Walking around La Paz, it appears that a lot of the city is an open-air market. Most residents like to use market stalls for a number of reasons. Supermarkets are few and far between and even if they were readily available, the market stalls are still cheaper. People have been using markets stalls for their entire lives. The local markets are a community in themselves and individuals can build up a rapport with their regular stalls who may offer fresher produce or a favourable deal. We also called into the Witches’ Market, which although a bit touristy, its merchandise is popular among Bolivians who believe in a lot of the stuff on sale there. There’s potions and traditional remedies on sale their that will supposedly cure any imaginable ailment. What caught the eye was baby llamas that were hanging up. It was explained that if a llama foetus was put into the footings on a building it would supposedly bring good luck to the construction workers and the property in the future. Initially I thought that these were toy llamas but as you got closer they were actually the real thing. A slight consolation to animal welfare advocates is that the baby llama had to have died of natural causes in order to be used.

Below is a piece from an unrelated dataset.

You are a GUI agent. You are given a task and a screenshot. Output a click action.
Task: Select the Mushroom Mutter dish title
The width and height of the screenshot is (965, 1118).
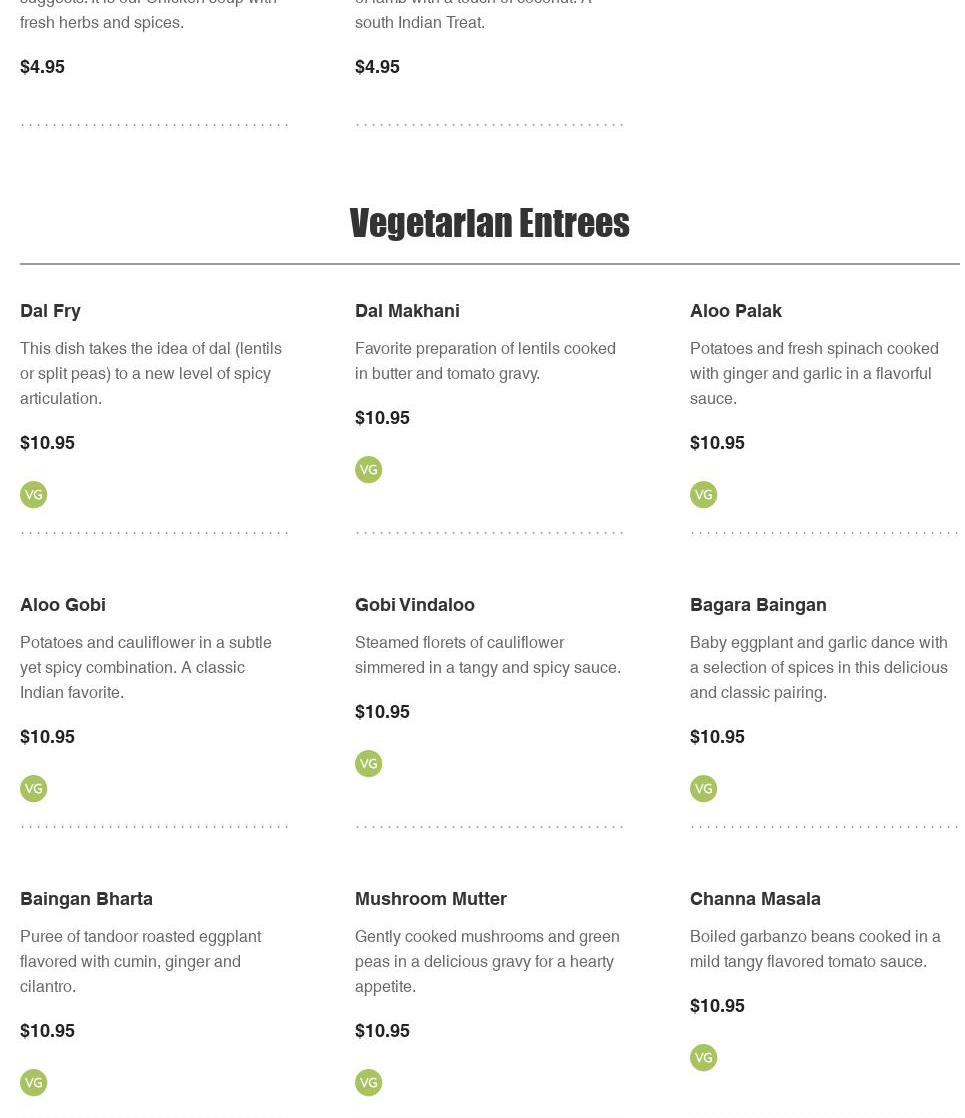click(431, 899)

It was then up to Plaza San Francisco, a large central square with the picturesque San Francisco Church as its centrepiece.  I asked one of the tour guides why the many shoe shiners in the square wore balaclavas. Apparently it’s because feet are perceived as being extremely dirty in Bolivia and therefore anyone cleaning shoes is seen as having an extremely low status in society. Therefore those who do it are ashamed and embarrassed so therefore don’t show their faces. Cleaning shoes seems like a perfectly honest way to make a living to me. I’d put them way ahead of estate agents, car salesmen and paparazzi in terms of honourable professions. I questioned whether to take a photo of a shoe shiner. While the chances of any of their family/friends/neighbours recognising them on this blog is millions of times less than them being recognised in person working at one of the busiest spots in La Paz, it still didn’t seem right. Instead I took a photo of one of the more positive quirks La Paz has to offer, the zebras who help people cross the road.* La Paz traffic is a bit crazy. Therefore a scheme was put in place to both help pedestrians and to create jobs for otherwise unemployed younger people. Essentially their uniform is a zebra costume (presumably referencing zebra crossings). The La Paz zebras stand at busy intersections and when the lights on the crossing change they walk across the road with people. If this idea was implemented where I came from, the naysayers would have a field day, deriding the idea as a waste of public money and being incredibly humiliating to the people dressed as zebras. It seems to work in La Paz though. The zebras are really cheery, saying hola to anyone who passes. They’ll even give you a hug if you’re into that sort of thing! As well as increasing road safety awareness it also makes most of the pedestrians who encounter them smile, which is surely preferable to having miserable-looking people walking around.

Like a fair bit of Latin America, La Paz is no stranger to a bit of counterfeit merchandise. There are plenty of outlets selling the usual non-authentic clothing, sunglasses, DVDs, etc. However never before have I seen fake mobile phones for sale. There’s a shop on the pedestrianised high street that advertises copies of Samsung Galaxy S7 phones. Who knows if they’re authentic enough to spontaneously catch fire?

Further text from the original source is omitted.